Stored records
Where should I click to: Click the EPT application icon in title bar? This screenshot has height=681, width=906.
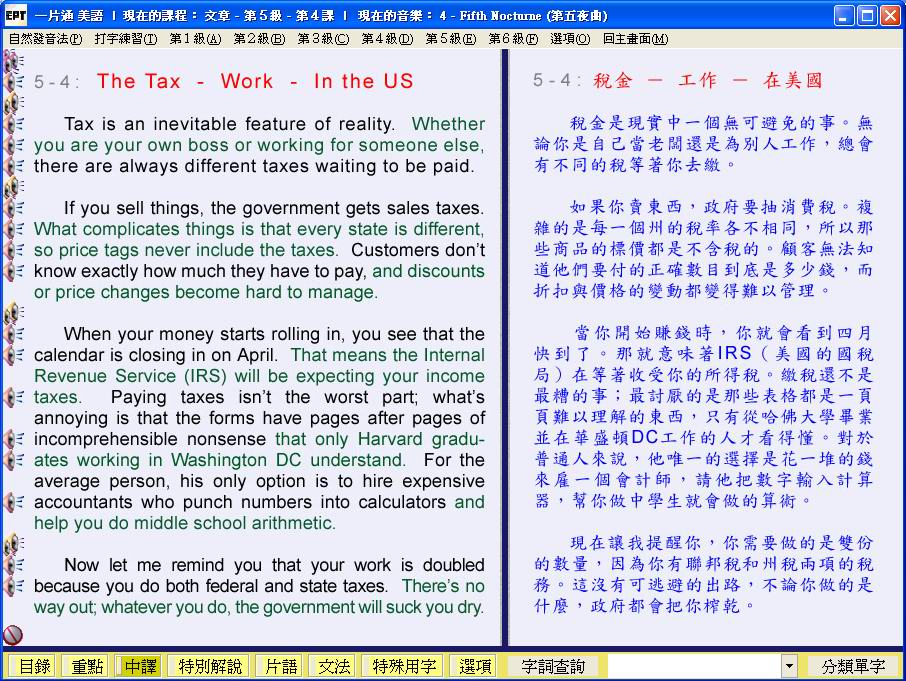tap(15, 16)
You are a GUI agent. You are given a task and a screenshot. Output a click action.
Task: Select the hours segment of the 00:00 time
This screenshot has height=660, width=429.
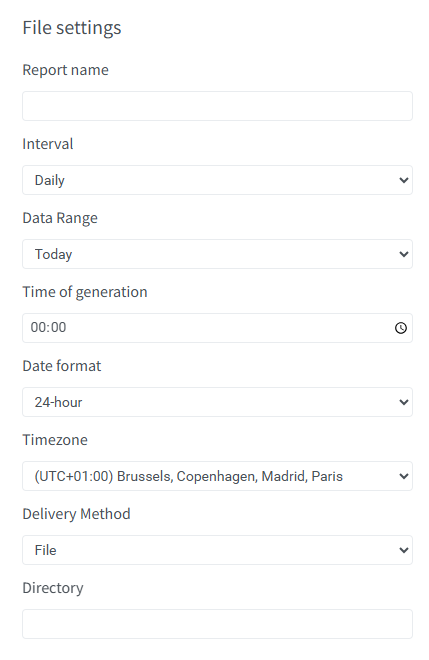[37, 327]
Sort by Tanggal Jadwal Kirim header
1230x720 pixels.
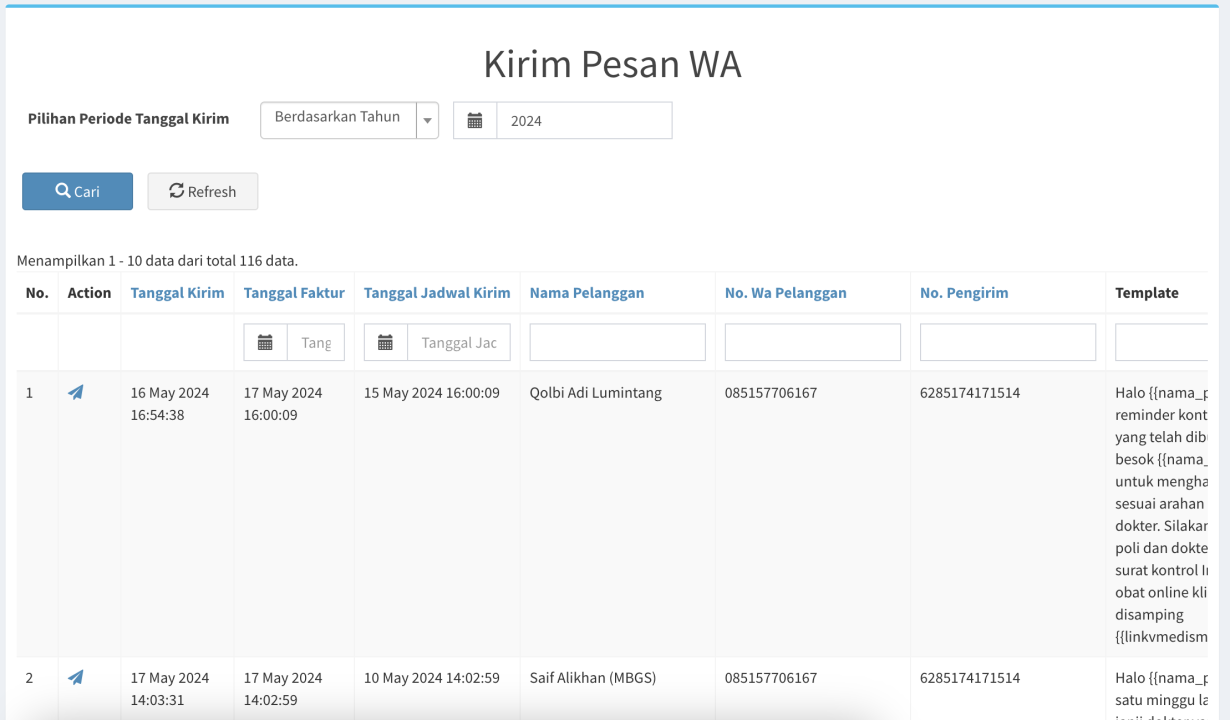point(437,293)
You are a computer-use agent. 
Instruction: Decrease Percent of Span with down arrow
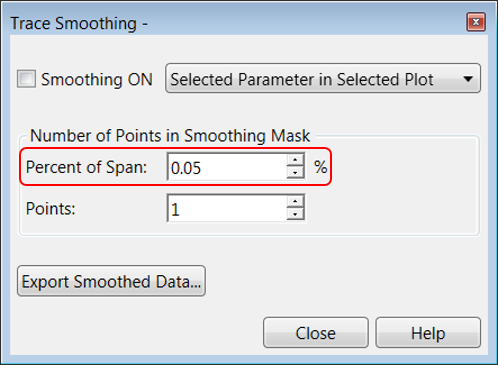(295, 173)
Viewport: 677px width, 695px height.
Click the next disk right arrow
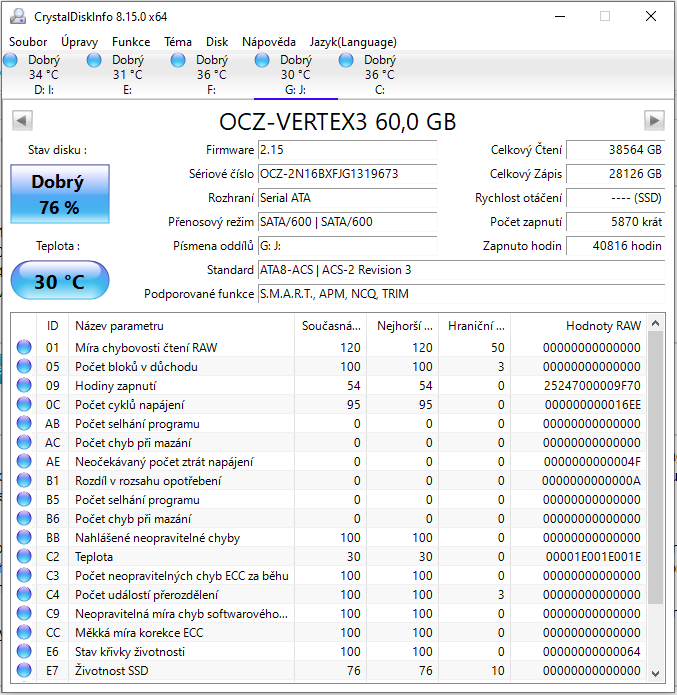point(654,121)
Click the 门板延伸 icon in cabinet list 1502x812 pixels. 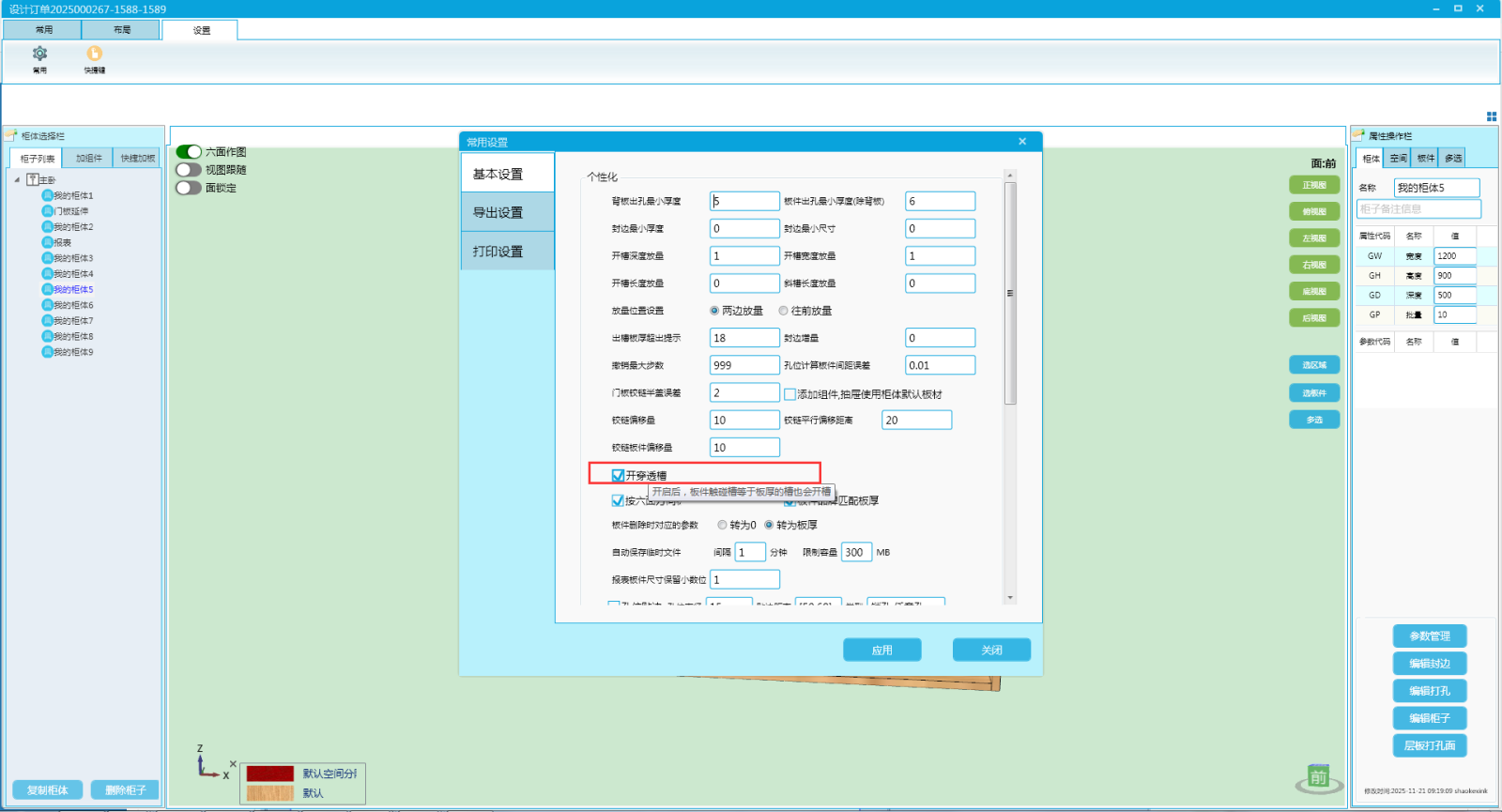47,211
* * *
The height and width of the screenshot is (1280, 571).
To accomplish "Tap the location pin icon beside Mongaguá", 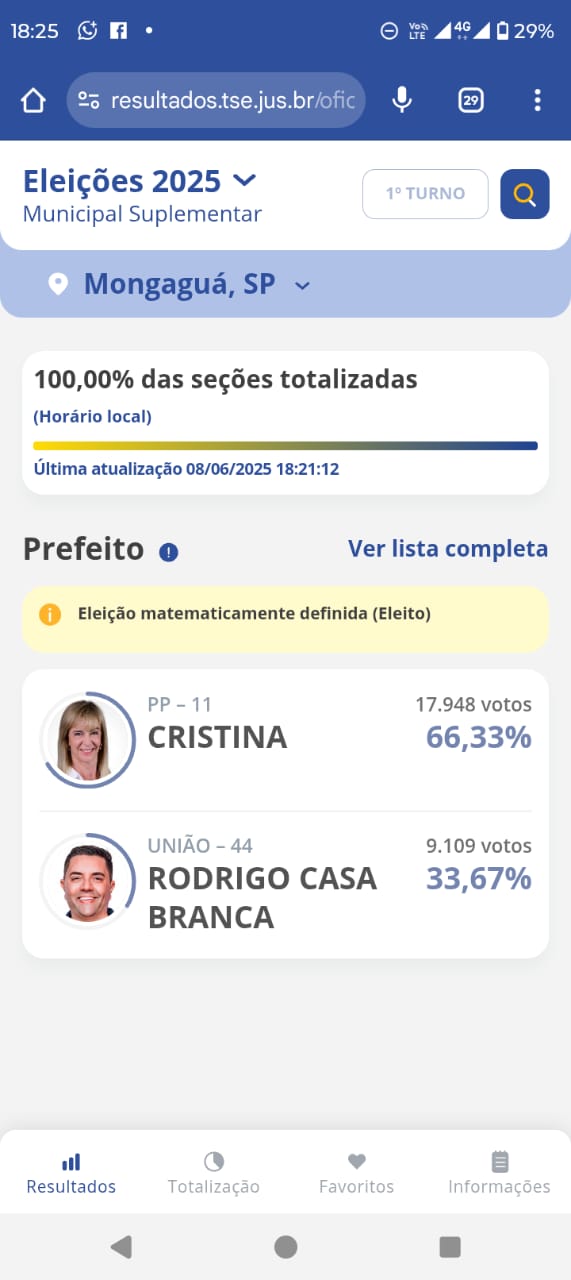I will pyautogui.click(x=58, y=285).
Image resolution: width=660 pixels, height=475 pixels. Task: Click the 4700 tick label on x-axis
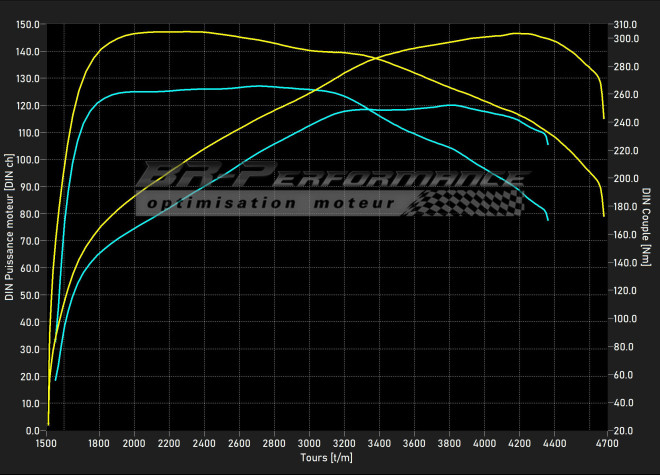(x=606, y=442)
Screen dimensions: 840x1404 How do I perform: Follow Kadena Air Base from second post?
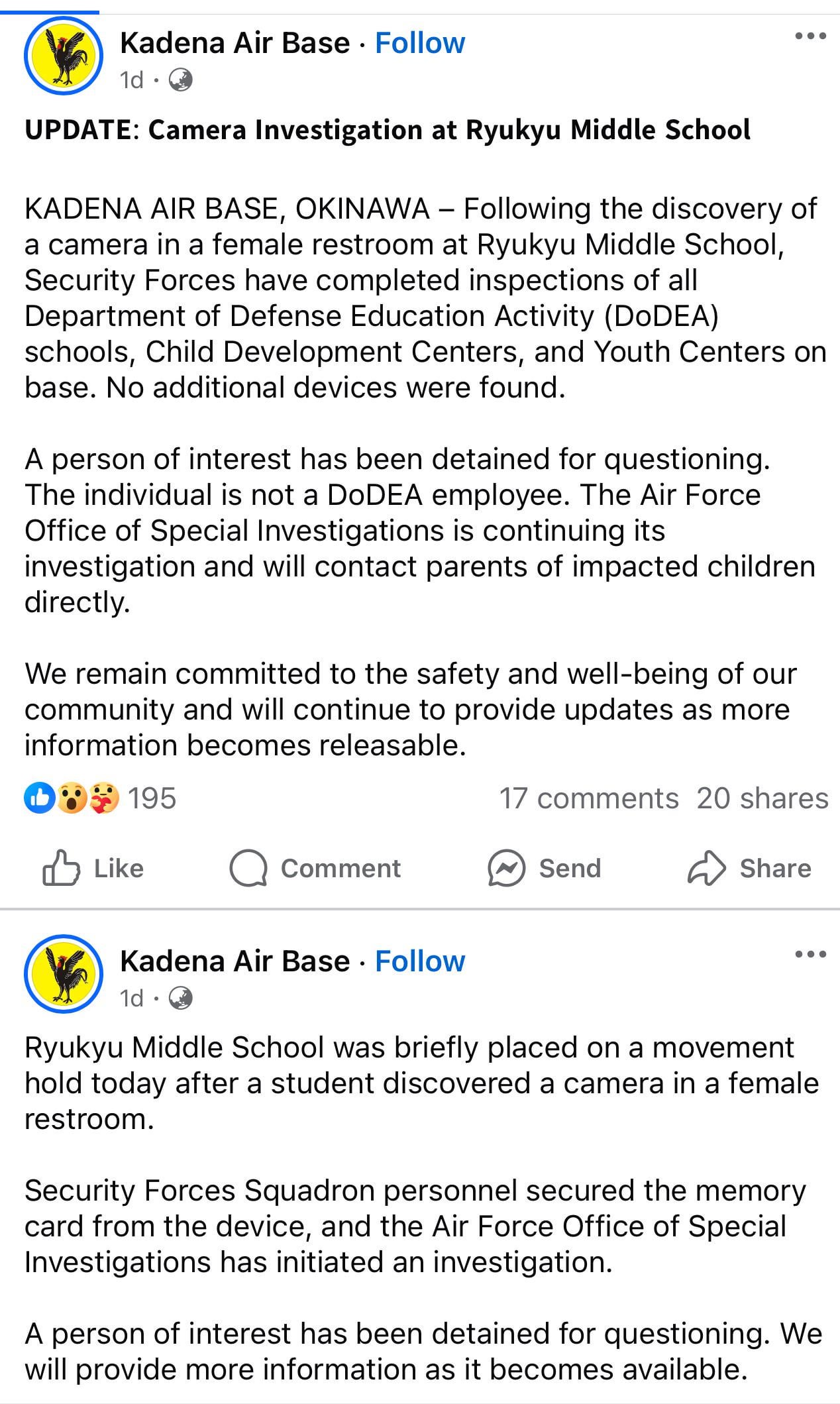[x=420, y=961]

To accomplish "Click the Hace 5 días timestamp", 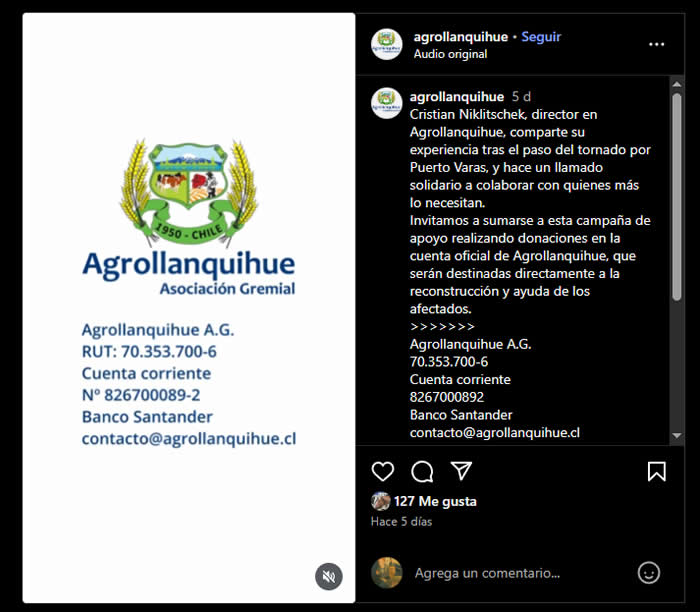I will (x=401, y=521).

» **Task directions**
Reproduce each line of the records in which "agent" appears.

» **Solution to this exercise**
You are a GUI agent. You are given a task and a screenshot. Output a click action.
You are a computer-use agent. 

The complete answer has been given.